If fifteen years ago you would have told us that some day, deep in the bowels of Carnegie Mellon University, a supercomputer cluster would scan hundreds of millions of Web pages, examine text patterns, and teach itself about the Ramones, we might have believed you -- we were into some far-out stuff back then. But this project is about more than the make of Johnny's guitar (Mosrite) or the name of the original drummer (Tommy). NELL, or Never-Ending Language Learning system, constantly surfs the Web and classifies everything it scans into specific categories (such as cities, universities, and musicians) and relations. One example The New York Times cites:
Peyton Manning is a football player (category). The Indianapolis Colts is a football team (category). By scanning text patterns, NELL can infer with a high probability that Peyton Manning plays for the Indianapolis Colts - even if it has never read that Mr. Manning plays for the Colts.

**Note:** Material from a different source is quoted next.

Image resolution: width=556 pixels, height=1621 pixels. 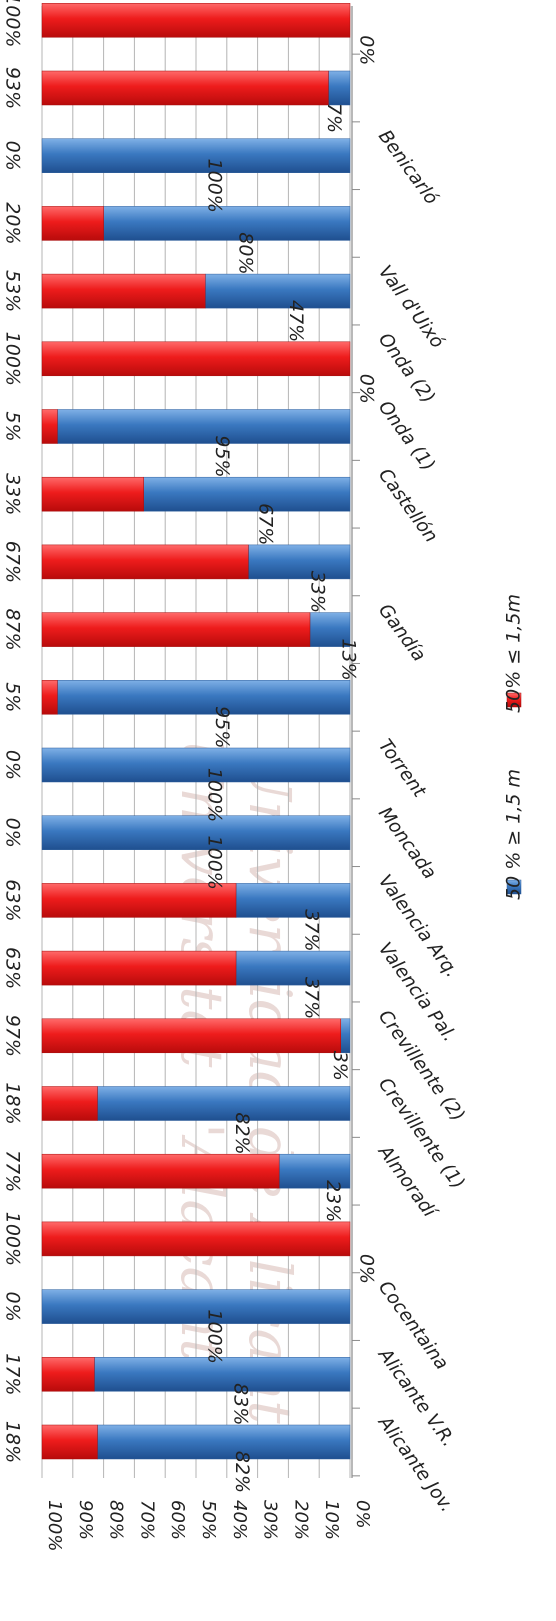 What do you see at coordinates (13, 291) in the screenshot?
I see `red-data-label: 53%` at bounding box center [13, 291].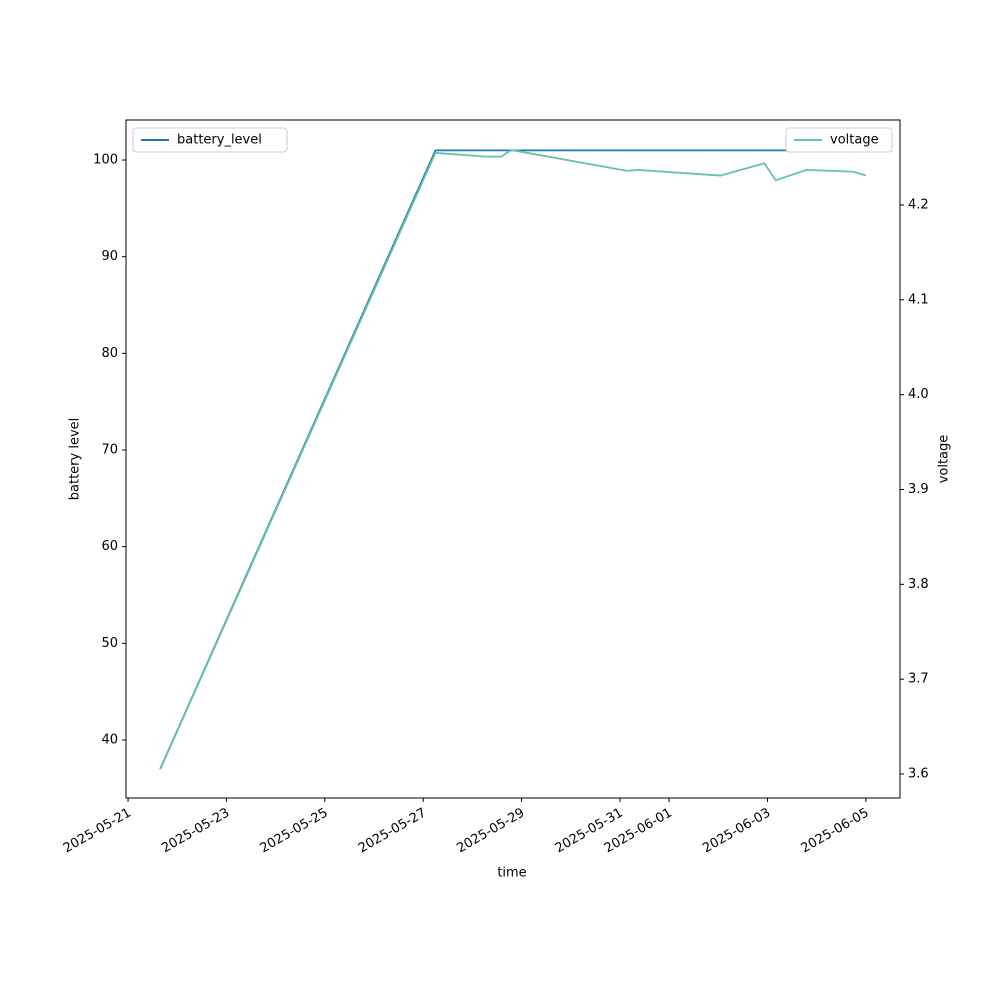 Image resolution: width=1000 pixels, height=1000 pixels. I want to click on y2-axis-label: voltage, so click(944, 460).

But sports and music factoids aside, the system is not without its flaws. For instance, when Internet cookies were categorized as baked goods, "[i]t started this whole avalanche of mistakes," according to researcher Tom M. Mitchell. Apparently, NELL soon "learned" that one could delete pastries (the mere thought of which is sure to give us night terrors for quite some time). Luckily, human operators stepped in and corrected the thing, and now it's back on course, accumulating data and giving researchers insights that might someday lead to a true semantic web.